# Video of Foxy barking at the broom



## Guest (Aug 27, 2008)

Hi everyone,

I hope I have done this right and that it will work!


----------



## Vixie (Nov 17, 2007)

ha ha great video looks like shes having a great time lol


----------



## Sophiex (Jul 27, 2008)

That's extremely cute.  Small things in life please our dogs, eh?


----------



## Guest (Aug 27, 2008)

pmsl wow she can sure shift haha.

ohhh but bless hr lil voice lol.


----------



## Rosikus (Aug 10, 2008)

Golly she can move fast.


----------



## gillieworm (Jul 4, 2008)

Thats great  Makes you wonder why we spent a fortune on dog toys when things like that are obviously much more fun lol


----------



## Mese (Jun 5, 2008)

awww she's so sweet


----------



## sskmick (Feb 4, 2008)

Its really sweet watching him playing and having a great fun. 

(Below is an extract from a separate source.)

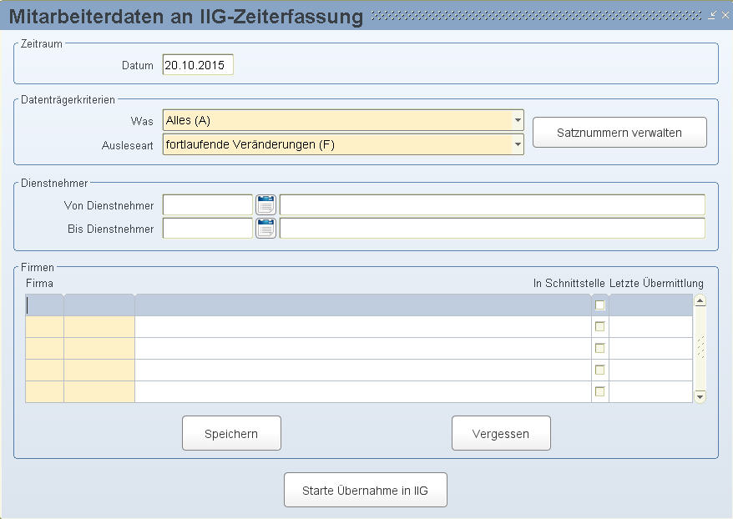Close the Mitarbeiterdaten window with X icon

725,15
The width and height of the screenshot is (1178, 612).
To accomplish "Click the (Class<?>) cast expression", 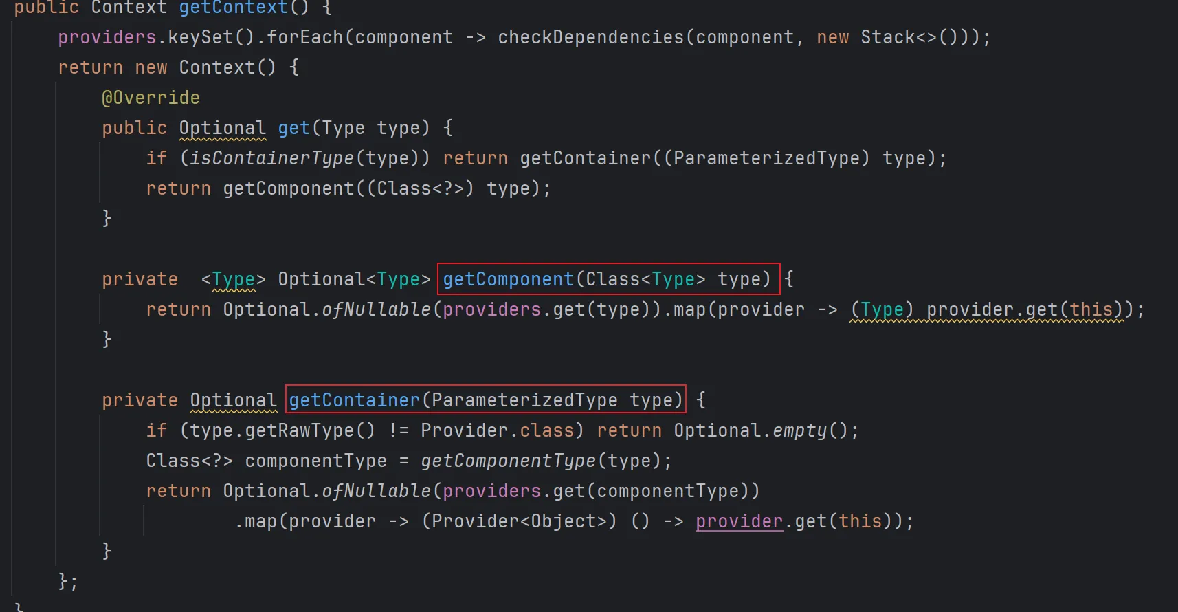I will coord(420,188).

I feel mean now because I stopped my little lad from doing the same thing I didn't want a habit forming may be I was a bit over the top.  

Sue


----------



## Fleur (Jul 19, 2008)

sskmick said:


> Its really sweet watching him playing and having a great fun.
> 
> I feel mean now because I stopped my little lad from doing the same thing I didn't want a habit forming may be I was a bit over the top.
> 
> Sue


I know what you mean - I' feeling like a big meanie as well now 

Foxy looks like she's really enjoying herself - she is such a sweetie.


----------



## jeanie (Nov 11, 2007)

Hi thats a great video, and love foxy cant he move quick, oh and i couldnt stop laughing, beautiful baby and so funny.


----------